Behauptung 2: Russen und Ukrainer gehören historisch zusammen
Um diese Vorstellung zu belegen, holt Wladimir Putin weit aus: bis ins Mittelalter zur Kiewer Rus. So hiess das Riesenreich, das sich einst von der Ostsee bis fast zum Schwarzen Meer erstreckte und Weissrussen, Russen und Ukrainer vereinte.
Im 13. Jahrhundert, vor knapp 800 Jahren, war aufgrund des Einfalls der Mongolen-Tataren mit der Kiewer Rus Schluss. Russen und Ukrainer gingen fortan staatlich getrennte Wege.
Im Norden bildete sich das russische Zarenreich. Und die Ukraine im Süden gelangte für lange Zeit unter die Herrschaft des Königreichs Polen-Litauen. Erst zwischen 1650 und 1800 kamen die meisten Teile der Ukraine schliesslich zu Russland.
«Dass Russen und Ukrainer so lange in verschiedenen Staaten lebten, beförderte das ukrainische Nationalbewusstsein», sagt Andreas Kappeler. Dennoch seien die beiden Völker kulturell, politisch und ökonomisch eng verbunden. Den Zerfall der Sowjetunion habe der «grosse Bruder» als Trauma erlebt und es nie überwunden, dass der «Kleine» die Familie damals verlassen habe.
Behauptung 3: Die Ukraine vollführte im Donbass einen Genozid
Wladimir Putin versuche auf diese Weise den Angriffskrieg als Operation zum Schutz der russischsprachigen Bevölkerung zu tarnen, sagt Andreas Kappeler: «Das ist reine Demagogie.»
Der Krieg im Donbass ab 2014 zwischen der Ukraine und den von Russland unterstützten prorussischen Separatisten habe einen grässlichen Blutzoll gefordert. Das Geschehen jedoch als Genozid der Ukrainer an der russischsprachigen Bevölkerung zu bezeichnen, sei «blanker Hohn» im Vergleich zu den Genoziden des 20. Jahrhunderts.
Wahr sei, dass der ukrainische Staat nach 1991 das Ukrainische gesetzlich gefördert habe, weil die neue Nationalsprache nach Jahrzehnten sowjetischer Russifizierung «machtlos geworden» sei, sagt Andreas Kappeler.
Es sei nicht darum gegangen, «das Russische auszulöschen, wie Putin sagt». Tatsächlich funktionierte die Zweisprachigkeit in der Ukraine bis zum Krieg ohne grössere Probleme.

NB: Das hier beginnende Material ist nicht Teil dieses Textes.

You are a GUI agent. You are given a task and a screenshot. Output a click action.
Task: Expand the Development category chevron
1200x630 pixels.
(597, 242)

Behauptung 4: In Kiew regieren Nazis
Das sei «unstatthaft und reine Propaganda», sagt Andreas Kappeler. Fakt ist: Der 2018 demokratisch gewählte ukrainische Präsident Wolodymyr Selenski ist selbst jüdischer Herkunft. Er verlor mehrere Familienmitglieder im Holocaust. Zudem gebe es in der Ukraine heute «praktisch keinen Antisemitismus».
Der Ukraine eine historisch bedingte spezielle Affinität zum Faschismus zu unterstellen, sei laut dem Historiker «völlig verfehlt». Der Grossteil der Bevölkerung kämpfte während des Weltkriegs gegen Hitler. Es kollaborierten allerdings einzelne Teile mit den Besatzern und beteiligten sich am Judenmord.

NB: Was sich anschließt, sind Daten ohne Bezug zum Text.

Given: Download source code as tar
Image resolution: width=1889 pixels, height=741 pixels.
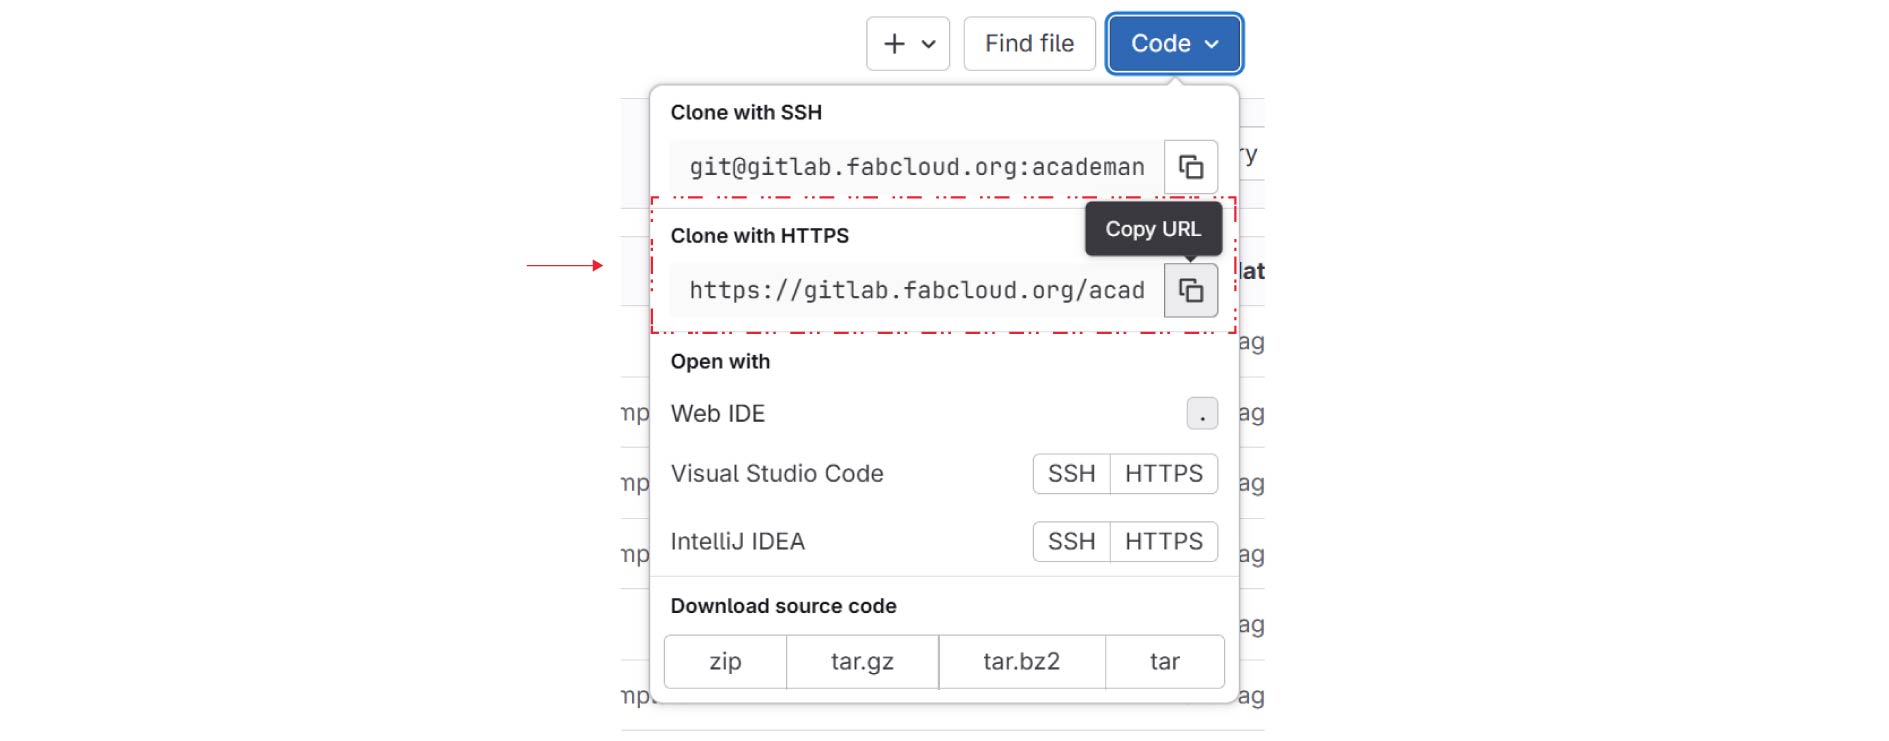Looking at the screenshot, I should coord(1164,662).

Vergleichbares spielte sich in den baltischen Staaten ab. Und selbst Russen machten gemeinsame Sache mit der Wehrmacht. «Es gab nazistische Ukrainer», sagt Andreas Kappeler, «aber dieses schwarze Bild auf die Gegenwart zu übertragen und dadurch die jetzige Regierung zu Nazis zu machen, ist reine Propaganda.»